Start of Given text

Gregory notes that 203 editions of 50 works recounting the suffering and execution of the English Catholic martyrs were published between 1580 and 1640--and 95 of those editions appeared in the 1580's alone. These books, illustrations of the executions at Tyburn Tree were disseminated to the Catholic world, where the majority of Catholics had no opportunity for such sacrifice, thus spurring the interest in relics, praying to the martyrs as saints for intercession for miracles, and, generally, to devotion to the martyrs as saints, even though no cause for canonization was started until the mid seventeenth century and later.

Book description from Harvard University Press:

Thousands of men and women were executed for incompatible religious views in sixteenth-century Europe. The meaning and significance of those deaths are studied here comparatively for the first time, providing a compelling argument for the importance of martyrdom as both a window onto religious sensibilities and a crucial component in the formation of divergent Christian traditions and identities.

Gregory explores Protestant, Catholic, and Anabaptist martyrs in a sustained fashion, addressing the similarities and differences in their self-understanding. He traces the processes and impact of their memorialization by co-believers, and he reconstructs the arguments of the ecclesiastical and civil authorities responsible for their deaths. In addition, he assesses the controversy over the meaning of executions for competing views of Christian truth, and the intractable dispute over the distinction between true and false martyrs. He employs a wide range of sources, including pamphlets, martyrologies, theological and devotional treatises, sermons, songs, woodcuts and engravings, correspondence, and legal records. Reconstructing religious motivation, conviction, and behavior in early modern Europe, Gregory shows us the shifting perspectives of authorities willing to kill, martyrs willing to die, martyrologists eager to memorialize, and controversialists keen to dispute.

End of Given text
Start of Information provided

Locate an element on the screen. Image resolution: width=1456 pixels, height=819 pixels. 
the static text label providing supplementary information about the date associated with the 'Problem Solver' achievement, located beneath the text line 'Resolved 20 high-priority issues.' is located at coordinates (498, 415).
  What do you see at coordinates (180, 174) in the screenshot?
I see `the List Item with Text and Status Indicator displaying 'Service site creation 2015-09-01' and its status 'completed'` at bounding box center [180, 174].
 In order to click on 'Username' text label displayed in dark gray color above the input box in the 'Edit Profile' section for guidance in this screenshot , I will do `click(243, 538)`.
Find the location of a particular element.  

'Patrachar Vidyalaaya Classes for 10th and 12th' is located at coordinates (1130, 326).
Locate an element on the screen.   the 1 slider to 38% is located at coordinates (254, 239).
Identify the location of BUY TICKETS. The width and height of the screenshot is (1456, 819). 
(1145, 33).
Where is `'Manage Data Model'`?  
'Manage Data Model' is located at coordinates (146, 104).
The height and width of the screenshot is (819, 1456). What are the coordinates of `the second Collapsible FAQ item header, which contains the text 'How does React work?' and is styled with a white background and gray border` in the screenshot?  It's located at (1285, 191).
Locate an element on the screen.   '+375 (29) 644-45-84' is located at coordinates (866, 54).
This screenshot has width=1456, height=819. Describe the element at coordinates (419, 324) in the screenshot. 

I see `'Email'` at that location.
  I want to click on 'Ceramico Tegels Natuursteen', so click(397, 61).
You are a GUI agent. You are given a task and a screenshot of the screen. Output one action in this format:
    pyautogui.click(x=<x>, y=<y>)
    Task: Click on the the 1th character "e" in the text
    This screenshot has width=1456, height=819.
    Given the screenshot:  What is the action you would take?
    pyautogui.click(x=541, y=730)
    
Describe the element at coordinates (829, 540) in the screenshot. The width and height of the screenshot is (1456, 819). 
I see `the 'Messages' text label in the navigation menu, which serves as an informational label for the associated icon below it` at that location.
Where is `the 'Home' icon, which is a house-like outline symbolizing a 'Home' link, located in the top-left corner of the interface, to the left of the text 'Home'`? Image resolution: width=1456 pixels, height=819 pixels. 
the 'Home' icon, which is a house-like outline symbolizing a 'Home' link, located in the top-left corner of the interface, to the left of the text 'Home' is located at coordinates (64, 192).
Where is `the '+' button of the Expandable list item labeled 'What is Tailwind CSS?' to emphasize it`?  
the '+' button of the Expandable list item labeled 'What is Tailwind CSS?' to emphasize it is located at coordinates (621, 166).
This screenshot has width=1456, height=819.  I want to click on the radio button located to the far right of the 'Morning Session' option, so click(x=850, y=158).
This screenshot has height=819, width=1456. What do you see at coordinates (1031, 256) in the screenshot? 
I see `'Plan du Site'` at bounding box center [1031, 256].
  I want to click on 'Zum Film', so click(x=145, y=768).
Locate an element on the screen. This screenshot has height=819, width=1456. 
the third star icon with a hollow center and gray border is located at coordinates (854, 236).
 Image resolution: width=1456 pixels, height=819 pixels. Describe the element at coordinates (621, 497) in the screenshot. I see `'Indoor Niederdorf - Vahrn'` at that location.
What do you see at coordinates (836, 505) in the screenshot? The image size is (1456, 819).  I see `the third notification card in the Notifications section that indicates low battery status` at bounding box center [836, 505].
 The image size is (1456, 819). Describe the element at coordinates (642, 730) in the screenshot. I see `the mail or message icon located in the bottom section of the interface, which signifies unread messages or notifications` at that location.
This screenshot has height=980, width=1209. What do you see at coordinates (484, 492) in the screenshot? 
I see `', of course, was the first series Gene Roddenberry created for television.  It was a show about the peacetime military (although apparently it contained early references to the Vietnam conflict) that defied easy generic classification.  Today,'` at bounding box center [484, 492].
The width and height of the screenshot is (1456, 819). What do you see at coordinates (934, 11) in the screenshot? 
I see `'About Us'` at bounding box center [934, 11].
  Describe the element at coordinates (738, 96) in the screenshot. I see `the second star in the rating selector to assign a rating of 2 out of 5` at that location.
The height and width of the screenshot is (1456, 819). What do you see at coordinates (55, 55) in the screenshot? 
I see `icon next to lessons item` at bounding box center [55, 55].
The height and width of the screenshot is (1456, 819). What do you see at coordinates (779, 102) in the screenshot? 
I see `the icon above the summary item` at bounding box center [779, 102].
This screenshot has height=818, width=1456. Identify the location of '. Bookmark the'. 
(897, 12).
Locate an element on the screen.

End of Information provided

What to produce:
Answer these questions from the text on martyrdom:
1. How many editions recounting the English Catholic martyrs were published between 1580 and 1640?
2. In which century were thousands of men and women executed for incompatible religious views in Europe?
3. Which three groups of martyrs does Gregory explore?

Written response:
1. 203 editions
2. The sixteenth century
3. Protestant, Catholic, and Anabaptist martyrs